Provided data Start Marker
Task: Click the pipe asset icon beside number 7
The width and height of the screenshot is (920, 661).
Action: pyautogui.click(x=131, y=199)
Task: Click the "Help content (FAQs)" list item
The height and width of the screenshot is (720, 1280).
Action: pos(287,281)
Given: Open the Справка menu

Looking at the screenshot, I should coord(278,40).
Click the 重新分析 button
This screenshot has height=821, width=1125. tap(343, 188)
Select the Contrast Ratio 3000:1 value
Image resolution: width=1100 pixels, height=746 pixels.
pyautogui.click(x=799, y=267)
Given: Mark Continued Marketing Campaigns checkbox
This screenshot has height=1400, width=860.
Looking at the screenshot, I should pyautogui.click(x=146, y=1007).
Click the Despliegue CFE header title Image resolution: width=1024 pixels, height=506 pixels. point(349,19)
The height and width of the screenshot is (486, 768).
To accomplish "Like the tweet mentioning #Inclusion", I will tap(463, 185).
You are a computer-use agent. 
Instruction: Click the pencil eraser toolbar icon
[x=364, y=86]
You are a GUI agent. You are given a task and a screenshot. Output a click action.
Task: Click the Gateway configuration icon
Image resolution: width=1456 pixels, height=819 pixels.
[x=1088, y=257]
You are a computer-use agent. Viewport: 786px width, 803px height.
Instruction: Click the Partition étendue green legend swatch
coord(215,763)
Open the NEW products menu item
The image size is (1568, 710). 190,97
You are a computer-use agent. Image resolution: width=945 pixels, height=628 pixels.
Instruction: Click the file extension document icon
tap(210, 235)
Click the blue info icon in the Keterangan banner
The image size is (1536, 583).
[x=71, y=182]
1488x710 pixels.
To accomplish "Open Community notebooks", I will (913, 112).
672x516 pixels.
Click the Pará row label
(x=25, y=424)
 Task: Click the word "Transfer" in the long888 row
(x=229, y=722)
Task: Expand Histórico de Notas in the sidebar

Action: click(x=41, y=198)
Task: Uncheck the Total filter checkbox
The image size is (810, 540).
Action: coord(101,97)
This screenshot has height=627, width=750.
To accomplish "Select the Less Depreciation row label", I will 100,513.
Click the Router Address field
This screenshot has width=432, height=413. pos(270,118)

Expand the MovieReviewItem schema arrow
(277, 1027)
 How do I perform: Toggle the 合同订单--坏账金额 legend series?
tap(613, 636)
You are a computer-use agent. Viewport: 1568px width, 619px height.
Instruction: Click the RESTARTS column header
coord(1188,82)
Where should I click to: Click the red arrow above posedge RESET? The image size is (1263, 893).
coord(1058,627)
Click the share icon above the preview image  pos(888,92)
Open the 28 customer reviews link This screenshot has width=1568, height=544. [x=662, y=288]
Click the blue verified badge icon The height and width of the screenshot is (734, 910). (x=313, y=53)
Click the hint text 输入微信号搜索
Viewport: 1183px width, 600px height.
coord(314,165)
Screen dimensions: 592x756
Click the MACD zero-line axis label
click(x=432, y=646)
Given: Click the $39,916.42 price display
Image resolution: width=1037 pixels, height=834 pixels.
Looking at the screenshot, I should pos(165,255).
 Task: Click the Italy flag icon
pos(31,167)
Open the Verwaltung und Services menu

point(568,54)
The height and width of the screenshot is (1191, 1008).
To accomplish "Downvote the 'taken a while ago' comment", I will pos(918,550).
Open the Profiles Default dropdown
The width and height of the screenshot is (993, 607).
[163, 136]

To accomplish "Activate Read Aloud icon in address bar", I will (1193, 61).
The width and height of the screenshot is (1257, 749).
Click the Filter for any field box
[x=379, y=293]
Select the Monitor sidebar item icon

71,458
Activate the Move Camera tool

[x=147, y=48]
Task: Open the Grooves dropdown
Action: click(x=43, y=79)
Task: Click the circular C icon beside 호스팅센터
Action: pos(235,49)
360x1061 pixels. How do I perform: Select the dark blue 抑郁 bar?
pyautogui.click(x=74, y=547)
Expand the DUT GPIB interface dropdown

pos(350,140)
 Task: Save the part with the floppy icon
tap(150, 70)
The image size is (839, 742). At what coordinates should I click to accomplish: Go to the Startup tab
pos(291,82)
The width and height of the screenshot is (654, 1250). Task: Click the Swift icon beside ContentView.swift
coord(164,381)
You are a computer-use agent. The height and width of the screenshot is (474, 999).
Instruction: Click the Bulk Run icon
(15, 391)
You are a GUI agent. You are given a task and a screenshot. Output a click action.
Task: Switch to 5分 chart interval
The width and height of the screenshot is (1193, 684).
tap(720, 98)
Provided data End Marker
* **Exercise**
Would you count the lines in the data that contain the word "computer" and state only the number?

* **Response area**
5